2 types of Korean students in US
By Park Ju-won
Global student reporter
ALABAMA _ One public school teacher in Fairfax County, California, gets alarmed whenever she sees the mob of “black-haired” students. She still remembers the incident from a few weeks ago when she had to call several Korean students out of class to tell them that “bowing” to each other in the school is not permitted.
The number of Korean students studying abroad in the U.S. has reached almost 70,000 and many of them reside in four states: California, New York, New Jersey, and Virginia according to U.S. Census Bureau’s 2007 American Community Survey (ACS). Students who attend schools in those states sometimes encounter more Koreans than other foreign students. Furthermore, the number of Korean students outside of these four states is rapidly growing. For example, some prestigious private boarding schools already divide foreign students’ applications into “Koreans” and “non-Koreans.”

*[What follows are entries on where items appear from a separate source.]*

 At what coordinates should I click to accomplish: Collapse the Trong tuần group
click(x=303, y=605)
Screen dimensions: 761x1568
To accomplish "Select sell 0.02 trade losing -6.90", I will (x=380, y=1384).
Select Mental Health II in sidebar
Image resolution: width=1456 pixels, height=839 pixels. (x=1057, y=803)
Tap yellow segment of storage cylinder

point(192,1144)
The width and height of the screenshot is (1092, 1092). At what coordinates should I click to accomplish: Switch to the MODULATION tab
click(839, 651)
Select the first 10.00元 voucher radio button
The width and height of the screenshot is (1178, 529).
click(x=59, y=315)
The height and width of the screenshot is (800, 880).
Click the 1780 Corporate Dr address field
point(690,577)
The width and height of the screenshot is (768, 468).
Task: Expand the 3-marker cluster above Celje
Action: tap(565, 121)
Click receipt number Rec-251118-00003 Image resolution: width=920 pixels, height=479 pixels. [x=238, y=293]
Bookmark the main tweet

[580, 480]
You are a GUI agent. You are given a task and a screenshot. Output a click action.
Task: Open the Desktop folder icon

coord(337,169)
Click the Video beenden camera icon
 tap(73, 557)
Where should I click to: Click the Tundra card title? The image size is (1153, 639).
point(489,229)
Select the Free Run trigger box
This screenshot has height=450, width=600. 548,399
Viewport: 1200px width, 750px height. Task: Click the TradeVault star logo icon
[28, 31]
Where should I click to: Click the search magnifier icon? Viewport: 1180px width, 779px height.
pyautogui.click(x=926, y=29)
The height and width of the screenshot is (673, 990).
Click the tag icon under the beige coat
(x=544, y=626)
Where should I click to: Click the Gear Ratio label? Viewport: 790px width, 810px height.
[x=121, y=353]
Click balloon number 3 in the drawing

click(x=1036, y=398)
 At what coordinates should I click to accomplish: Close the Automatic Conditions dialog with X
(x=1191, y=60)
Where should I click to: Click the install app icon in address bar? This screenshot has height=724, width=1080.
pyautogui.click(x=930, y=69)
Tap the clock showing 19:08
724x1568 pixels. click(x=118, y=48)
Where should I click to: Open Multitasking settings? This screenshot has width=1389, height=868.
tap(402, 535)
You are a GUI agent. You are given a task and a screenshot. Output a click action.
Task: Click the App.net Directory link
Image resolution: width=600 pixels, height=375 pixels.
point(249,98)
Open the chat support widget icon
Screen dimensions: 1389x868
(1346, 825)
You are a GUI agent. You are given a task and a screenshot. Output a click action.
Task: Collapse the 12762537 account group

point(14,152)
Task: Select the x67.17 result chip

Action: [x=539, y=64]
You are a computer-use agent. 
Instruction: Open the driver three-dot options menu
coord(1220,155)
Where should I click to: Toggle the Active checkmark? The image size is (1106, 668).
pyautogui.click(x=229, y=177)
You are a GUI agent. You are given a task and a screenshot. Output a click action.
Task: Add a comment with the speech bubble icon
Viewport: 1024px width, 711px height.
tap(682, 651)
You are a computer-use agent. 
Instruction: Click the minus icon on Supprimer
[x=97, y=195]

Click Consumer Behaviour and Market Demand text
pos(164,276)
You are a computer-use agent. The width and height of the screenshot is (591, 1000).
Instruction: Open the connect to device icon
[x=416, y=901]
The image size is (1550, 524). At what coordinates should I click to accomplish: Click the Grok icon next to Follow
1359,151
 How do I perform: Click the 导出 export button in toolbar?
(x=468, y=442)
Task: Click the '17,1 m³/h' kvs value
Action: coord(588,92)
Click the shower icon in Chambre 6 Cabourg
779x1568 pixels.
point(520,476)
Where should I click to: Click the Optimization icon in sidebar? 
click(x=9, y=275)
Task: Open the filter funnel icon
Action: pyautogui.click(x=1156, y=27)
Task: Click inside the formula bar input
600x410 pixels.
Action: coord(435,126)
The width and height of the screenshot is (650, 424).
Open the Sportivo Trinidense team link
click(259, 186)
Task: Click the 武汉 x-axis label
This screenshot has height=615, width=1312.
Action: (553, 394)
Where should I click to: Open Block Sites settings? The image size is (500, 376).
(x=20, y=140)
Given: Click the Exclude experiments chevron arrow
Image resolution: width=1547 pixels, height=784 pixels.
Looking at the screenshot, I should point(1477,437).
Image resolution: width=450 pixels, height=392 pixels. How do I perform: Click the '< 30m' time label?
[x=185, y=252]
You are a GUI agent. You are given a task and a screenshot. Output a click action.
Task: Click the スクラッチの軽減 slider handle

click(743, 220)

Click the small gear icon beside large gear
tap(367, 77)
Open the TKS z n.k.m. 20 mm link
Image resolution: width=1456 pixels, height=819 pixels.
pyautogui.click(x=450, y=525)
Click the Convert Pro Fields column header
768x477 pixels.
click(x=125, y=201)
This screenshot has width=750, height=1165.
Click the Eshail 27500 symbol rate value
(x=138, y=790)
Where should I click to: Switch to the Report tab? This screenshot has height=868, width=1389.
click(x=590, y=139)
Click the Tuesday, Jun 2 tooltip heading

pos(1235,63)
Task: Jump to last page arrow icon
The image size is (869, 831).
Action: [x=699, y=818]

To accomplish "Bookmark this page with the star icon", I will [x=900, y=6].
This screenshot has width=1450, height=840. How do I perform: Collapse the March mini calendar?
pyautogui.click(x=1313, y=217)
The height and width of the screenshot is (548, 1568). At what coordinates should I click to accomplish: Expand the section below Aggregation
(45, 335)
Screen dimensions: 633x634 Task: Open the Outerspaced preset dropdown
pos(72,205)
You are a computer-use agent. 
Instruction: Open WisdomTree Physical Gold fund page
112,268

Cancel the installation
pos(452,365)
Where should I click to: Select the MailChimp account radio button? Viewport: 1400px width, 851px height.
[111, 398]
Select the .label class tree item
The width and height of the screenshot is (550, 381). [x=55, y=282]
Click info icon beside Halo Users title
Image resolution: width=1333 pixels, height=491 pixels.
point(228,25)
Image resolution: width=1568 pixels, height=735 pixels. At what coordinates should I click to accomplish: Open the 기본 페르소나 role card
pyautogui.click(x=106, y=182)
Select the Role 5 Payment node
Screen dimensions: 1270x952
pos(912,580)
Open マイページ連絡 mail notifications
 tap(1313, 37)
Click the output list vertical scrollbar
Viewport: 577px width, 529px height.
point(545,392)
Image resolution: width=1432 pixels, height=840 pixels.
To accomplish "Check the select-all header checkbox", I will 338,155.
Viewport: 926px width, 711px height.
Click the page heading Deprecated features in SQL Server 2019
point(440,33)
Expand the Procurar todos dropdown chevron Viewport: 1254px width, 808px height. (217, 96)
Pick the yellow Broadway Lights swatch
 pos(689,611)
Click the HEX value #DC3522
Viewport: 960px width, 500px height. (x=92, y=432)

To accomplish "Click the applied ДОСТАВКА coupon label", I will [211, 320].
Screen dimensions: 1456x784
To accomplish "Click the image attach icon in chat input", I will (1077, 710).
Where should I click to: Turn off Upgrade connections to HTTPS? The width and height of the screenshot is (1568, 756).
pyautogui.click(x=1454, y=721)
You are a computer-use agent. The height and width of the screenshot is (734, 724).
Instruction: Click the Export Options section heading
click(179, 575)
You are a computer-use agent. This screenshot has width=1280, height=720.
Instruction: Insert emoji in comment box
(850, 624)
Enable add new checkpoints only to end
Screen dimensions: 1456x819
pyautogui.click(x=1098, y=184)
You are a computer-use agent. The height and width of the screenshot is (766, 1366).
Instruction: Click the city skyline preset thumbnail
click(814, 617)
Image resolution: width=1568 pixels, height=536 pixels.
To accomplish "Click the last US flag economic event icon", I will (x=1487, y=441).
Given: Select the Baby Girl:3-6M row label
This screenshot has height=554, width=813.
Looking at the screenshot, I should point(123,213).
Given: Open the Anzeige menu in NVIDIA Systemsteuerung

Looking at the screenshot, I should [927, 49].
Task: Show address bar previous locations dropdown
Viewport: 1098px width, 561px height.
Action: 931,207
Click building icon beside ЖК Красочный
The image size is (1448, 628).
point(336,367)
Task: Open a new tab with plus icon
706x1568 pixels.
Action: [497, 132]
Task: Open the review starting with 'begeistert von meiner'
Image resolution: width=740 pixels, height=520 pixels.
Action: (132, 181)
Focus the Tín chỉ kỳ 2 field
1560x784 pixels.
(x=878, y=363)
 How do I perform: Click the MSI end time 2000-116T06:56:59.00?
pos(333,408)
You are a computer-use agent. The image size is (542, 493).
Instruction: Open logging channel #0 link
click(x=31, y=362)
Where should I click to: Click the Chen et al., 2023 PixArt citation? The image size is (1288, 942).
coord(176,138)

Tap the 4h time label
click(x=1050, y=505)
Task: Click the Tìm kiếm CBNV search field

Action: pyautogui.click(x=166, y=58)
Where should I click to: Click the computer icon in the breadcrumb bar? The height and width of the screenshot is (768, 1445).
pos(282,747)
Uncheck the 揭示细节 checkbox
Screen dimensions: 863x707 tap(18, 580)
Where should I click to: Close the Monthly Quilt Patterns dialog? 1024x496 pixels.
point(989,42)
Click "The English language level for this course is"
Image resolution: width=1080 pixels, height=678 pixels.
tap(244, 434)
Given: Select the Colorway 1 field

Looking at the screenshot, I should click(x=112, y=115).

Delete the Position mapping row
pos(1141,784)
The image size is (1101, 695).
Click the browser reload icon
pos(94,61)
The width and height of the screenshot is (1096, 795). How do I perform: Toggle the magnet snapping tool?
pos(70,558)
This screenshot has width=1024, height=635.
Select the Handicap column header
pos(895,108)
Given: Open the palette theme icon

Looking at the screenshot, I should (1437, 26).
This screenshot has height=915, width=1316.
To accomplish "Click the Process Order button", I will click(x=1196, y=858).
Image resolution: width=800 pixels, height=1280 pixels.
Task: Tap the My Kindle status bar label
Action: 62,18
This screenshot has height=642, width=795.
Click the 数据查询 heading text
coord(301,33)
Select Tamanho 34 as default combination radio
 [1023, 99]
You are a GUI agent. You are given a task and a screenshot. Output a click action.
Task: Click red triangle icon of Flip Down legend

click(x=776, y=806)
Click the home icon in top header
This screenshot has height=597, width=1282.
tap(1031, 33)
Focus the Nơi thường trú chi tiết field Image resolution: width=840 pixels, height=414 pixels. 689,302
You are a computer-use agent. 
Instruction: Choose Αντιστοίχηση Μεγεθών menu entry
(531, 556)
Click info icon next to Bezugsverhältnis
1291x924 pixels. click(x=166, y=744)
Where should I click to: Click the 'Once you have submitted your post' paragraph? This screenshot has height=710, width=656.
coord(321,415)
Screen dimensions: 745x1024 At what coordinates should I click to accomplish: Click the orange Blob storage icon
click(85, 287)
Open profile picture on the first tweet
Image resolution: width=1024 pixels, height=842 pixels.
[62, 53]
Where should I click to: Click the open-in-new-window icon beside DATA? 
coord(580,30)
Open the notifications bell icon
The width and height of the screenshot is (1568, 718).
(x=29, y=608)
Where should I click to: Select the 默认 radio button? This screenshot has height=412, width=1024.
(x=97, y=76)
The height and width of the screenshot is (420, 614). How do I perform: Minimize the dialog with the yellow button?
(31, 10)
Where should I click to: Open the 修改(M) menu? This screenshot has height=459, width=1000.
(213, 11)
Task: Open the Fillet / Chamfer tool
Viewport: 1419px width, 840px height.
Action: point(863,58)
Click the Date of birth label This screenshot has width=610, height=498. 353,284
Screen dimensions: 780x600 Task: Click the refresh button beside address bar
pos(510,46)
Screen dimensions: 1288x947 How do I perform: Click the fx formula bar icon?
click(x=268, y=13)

Typically, Korean students in American high schools are classified into two groups: “Twinkies” or “FOBs.” ‘Twinkies’ refers to the snack that has a yellow outside, but white cream inside. The term represents Korean students who were born in the U.S. or raised there.
“FOB” means “Fresh-Off the-Boat.” In many cases, they are Korean-born students who have just arrived in the United States. Unfamiliar with the new culture and foreign language, they reach out to a familiar group of people: fellow Koreans. They speak Korean at school, emphasize the importance of age-hierarchy, and form a sense of kinship.
At one private boarding school, Korean students were called out in front of other students. The dorm master, suppressing his anger, tried to calmly explain how Korean students should not bow to each other in the hallway and should try to immerse themselves in American culture. A few Korean students objected saying that bowing is traditional culture that can’t be abandoned just because they’re in a different country. The dorm master concluded the lecture with the quote when in Rome, do as the Romans do. However, not being coursed in American culture or failing to learn English is a minor problem.
The problems involving the Korean students are beginning to be noticed by school administrators all over the country. For example, with the continued tradition of emphasizing the age-rank between Korean students, conflicts can quickly arise. One Korean student was expelled a few weeks before his graduation for allegedly choking a fellow Korean student. In one boarding school, two girls were called outside of their dorm in the early evening and were verbally harassed by several older Korean girls from their school for “talking rudely” and “not bowing often enough.” Moreover, a Korean boy from another private boarding school was brutally beaten by fellow Korean students for supposedly “acting disrespectfully” toward older Korean students. Severely wounded and shocked, he transferred a few weeks later.
Kim, who went to a private boarding school, is accustomed to these problems. “There is so much drama between Koreans. They often talk behind each other’s backs. If I try to hang out with more Americans, they simply abandon me or talk about how un-Korean I am. Also, they make me bow whenever I see them. Once, I was engaged in a conversation with this American boy and one older Korean boy passed by. I thought he went away but he was next to me waiting for me to bow to him. I was very embarrassed.”
Many Korean students bring a motivation to succeed when they first enter the United States. However, exhausted by culture shock and embarrassed by their English skills, the majority give up and look for fellow Koreans to rely on. By forming an air-tight circle, Korean students surround themselves with tedious rules and exaggerated traditions. However, Mr. Jung, a U.S. high school graduate, sees hope. “Do not classify yourself as a ‘FOB’. Balance yourself between Americans and Koreans. Make a wide circle and blend in. Don’t be embarrassed. Be yourself.”